A partir desse contexto híbridos versus tradicionalistas, o ioga latinoamericano vem delimitando naturalmente os seus contornos, e revelando iogues mais fiéis ao seu guru ou professor de formação (NUNES, 2008). Ao mesmo tempo, despertam discussões sobre o seu papel social, seja de terapêutica ou ginástica laicas (FERNANDES & DA ROCHA, 2005), chegando até mesmo a defender-se politicamente por sua independência da educação física (como revelamos anteriormente), o que favoreceu alguns afirmarem o seu caráter vivo de sincretismo com a religiosidades latino-americanas, fomentando algum tipo novo de espiritualidade (GNERRE, 2010).

Conclusão

O primeiro momento do ioga moderno em terras latino-americanas se inicia com a vinda de membros de ordens ocultistas europeias trazendo na bagagem um ioga esotérico-místico e fruto muito mais da concepção pessoal, fruto de suas experiências autodidatas, do que iniciações espirituais com mestres, swamis e gurus indianos. O segundo período é marcado pelo início do contato de iogues latino-americanos com os indianos e as suas organizações mais tradicionais, gerando um choque cultural importante entre as concepções ioguicas da Índia moderna e da América Latina. Na terceira fase, são os iogues indianos que iniciam o processo de vinda e fundação de suas escolas e institutos nas principais capitais latino-americanas. A quarta etapa é marcada pela tentativa de iogues latino-americanos em ser organizar e estabelecer uma mesma identidade ioguica dentre os seus professores, líderes e praticantes.

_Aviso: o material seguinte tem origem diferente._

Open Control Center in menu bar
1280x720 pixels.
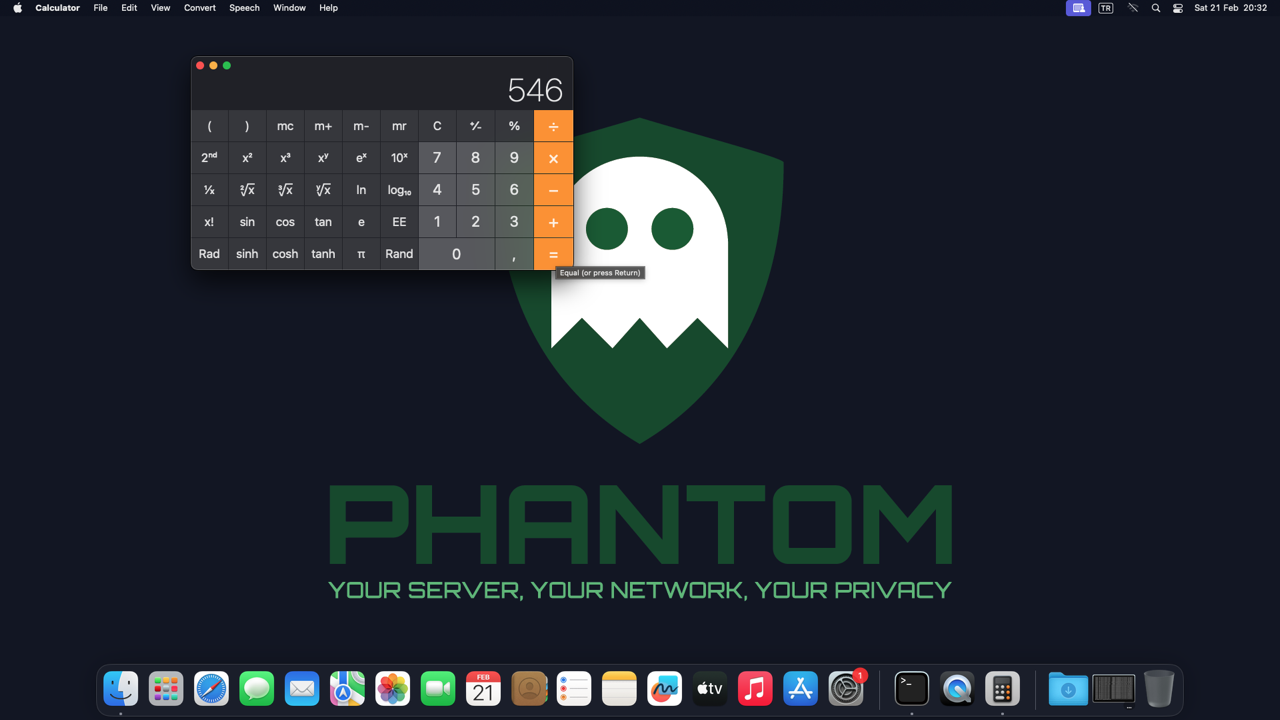1178,8
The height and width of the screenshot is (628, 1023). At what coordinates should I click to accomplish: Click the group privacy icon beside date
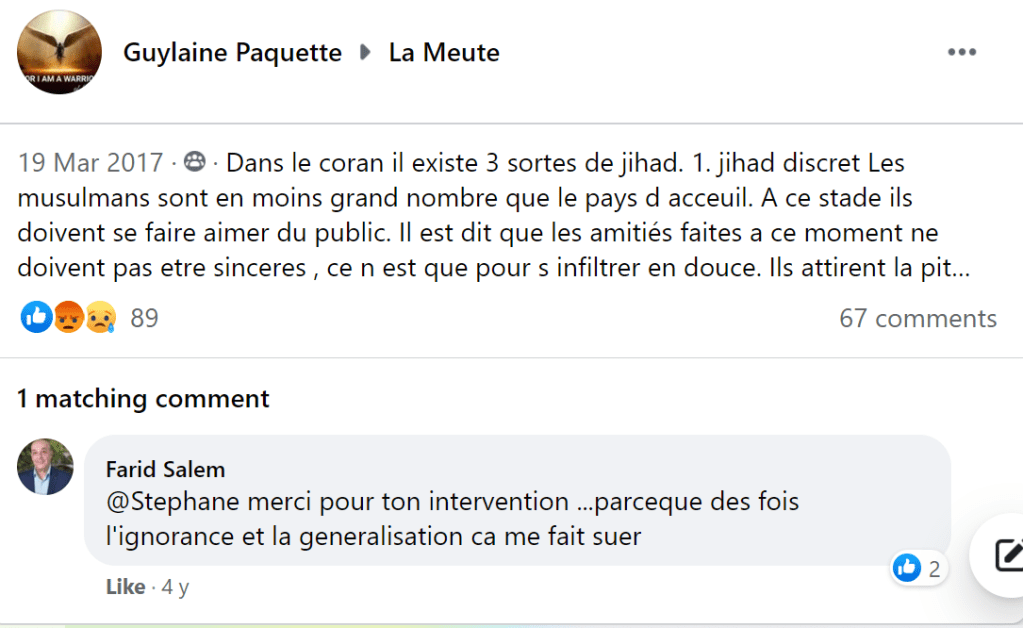(195, 162)
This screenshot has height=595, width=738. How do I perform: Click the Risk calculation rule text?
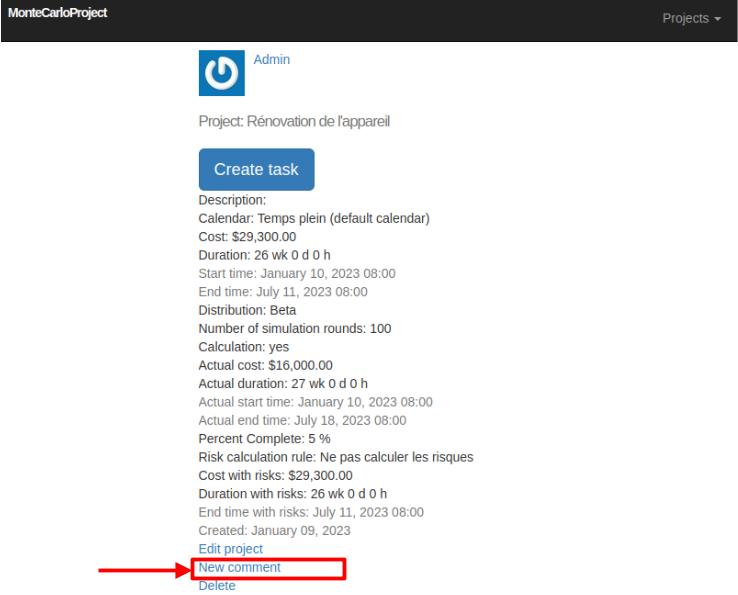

Esse último período é marcado por muitas desavenças, rupturas e, consequentemente, alianças entre crenças semelhantes. É o início de uma delimitação mais marcante do subcampo religioso do ioga nos países latino-americanos. No quinto e atual momento, o ioga busca soluções para estabelecer uma identidade espiritual e não laicizar-se frente a iniciativas dos governos federais - seja como prática física de condicionamento e bem-estar, seja como terapêutica laica biomédica.

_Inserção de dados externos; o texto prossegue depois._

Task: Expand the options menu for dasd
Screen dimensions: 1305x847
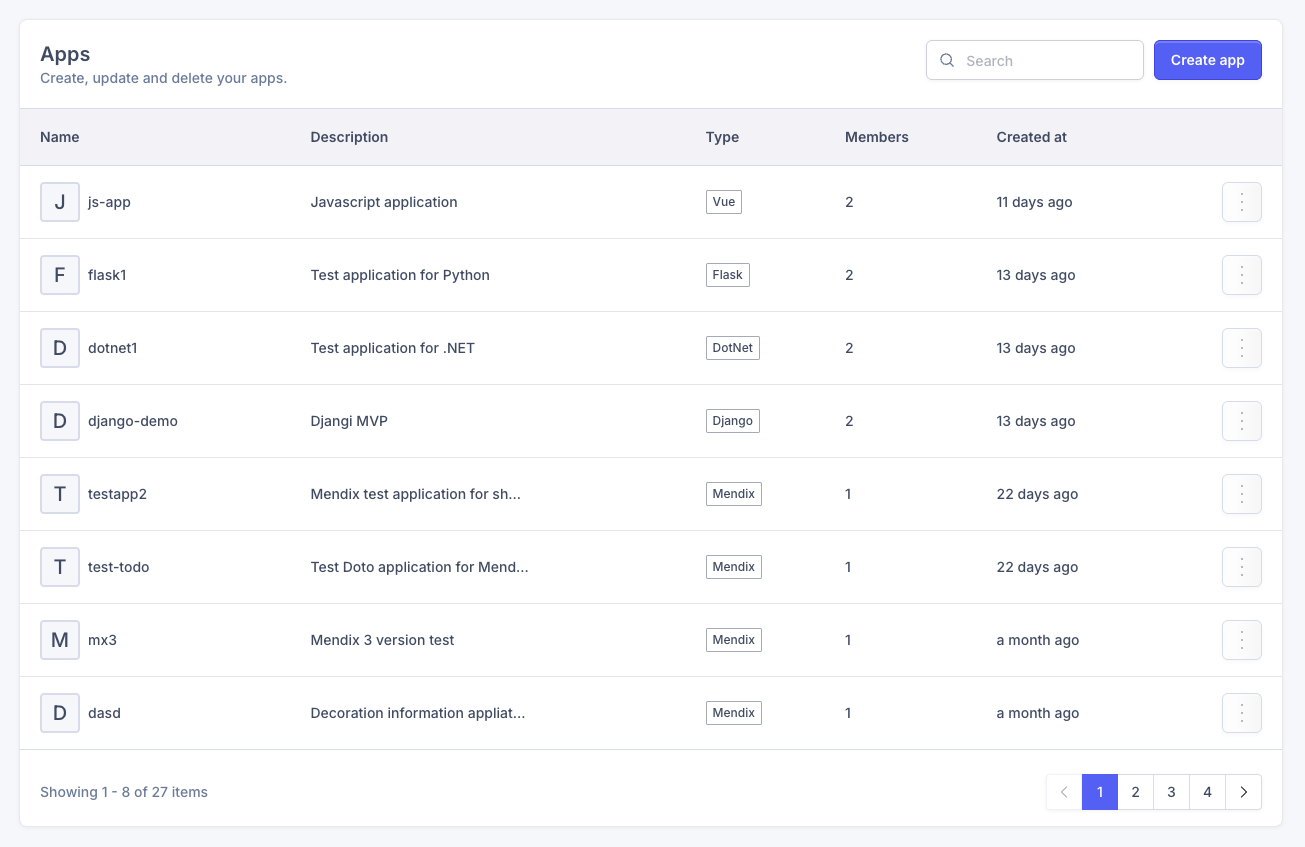Action: [x=1241, y=713]
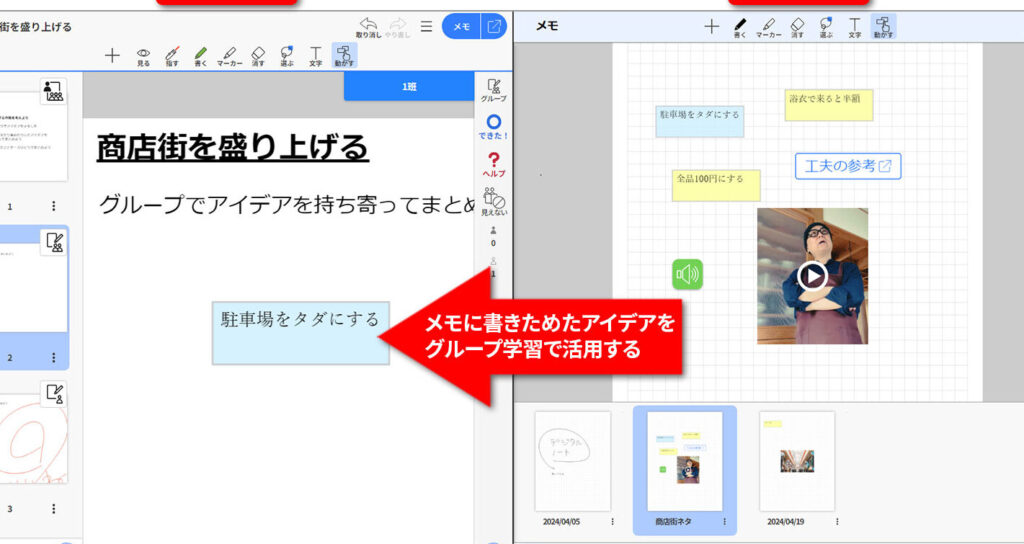Image resolution: width=1024 pixels, height=544 pixels.
Task: Choose the 消す eraser in left toolbar
Action: point(258,55)
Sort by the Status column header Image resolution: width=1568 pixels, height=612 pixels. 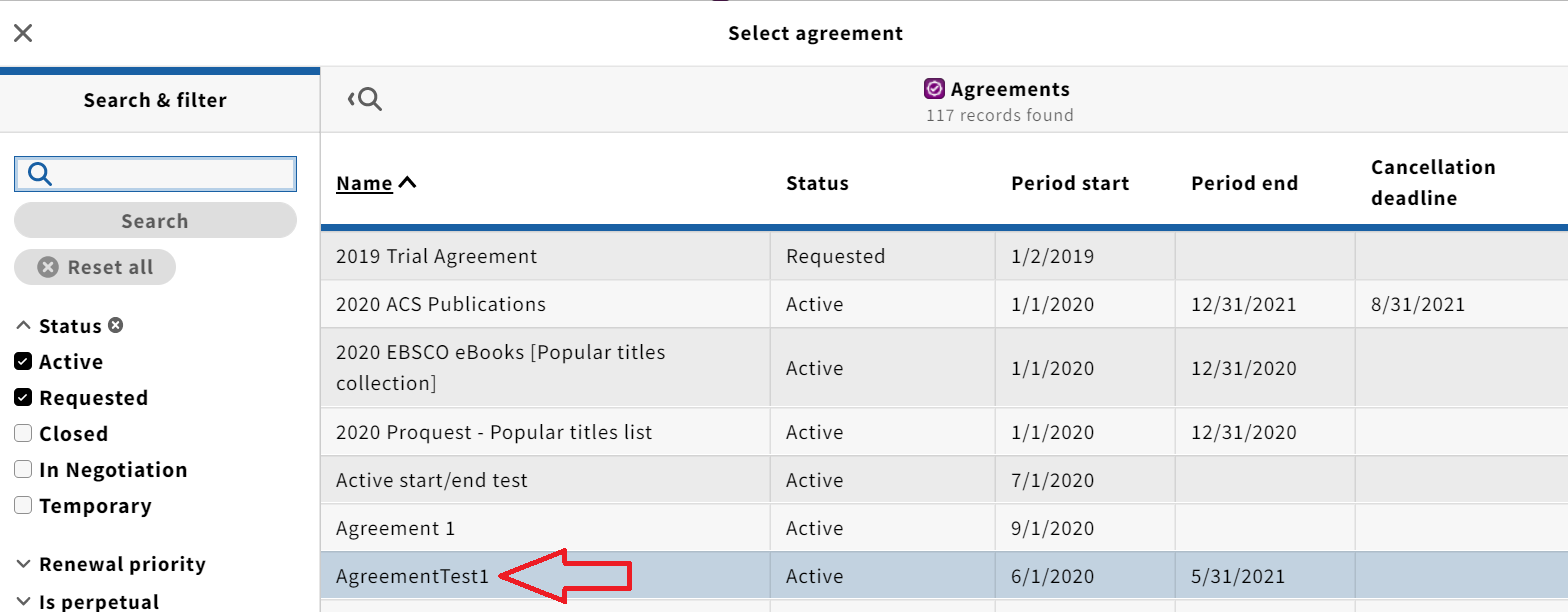(x=817, y=183)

A situação se torna paradoxal, pois a ciência e os sincretismos nativos e cristãos, ao mesmo tempo que acarretam uma reação negativa em alguns iogues classificados como mais “tradicionais” frente aos iogues mais tolerantes a esses hibridismos, geram uma tensão entre essas duas concepções ioguicas. Maiores pesquisas precisam ser realizadas tendo como foco o aspecto sociológico-religioso do ioga na América Latina, mas o traçado acima pode evidenciar que o ioga por ter-se edificado sem a influência tão forte, como na Europa e Estados Unidos, de gurus de renome internacional como Iyengar, Jois, Sivananda e outros, pode ter desenvolvido na América Latina características próprias e de disputa intensa entre as diversas denominações formadas com distintas inovações não apresentadas em outras partes do mundo.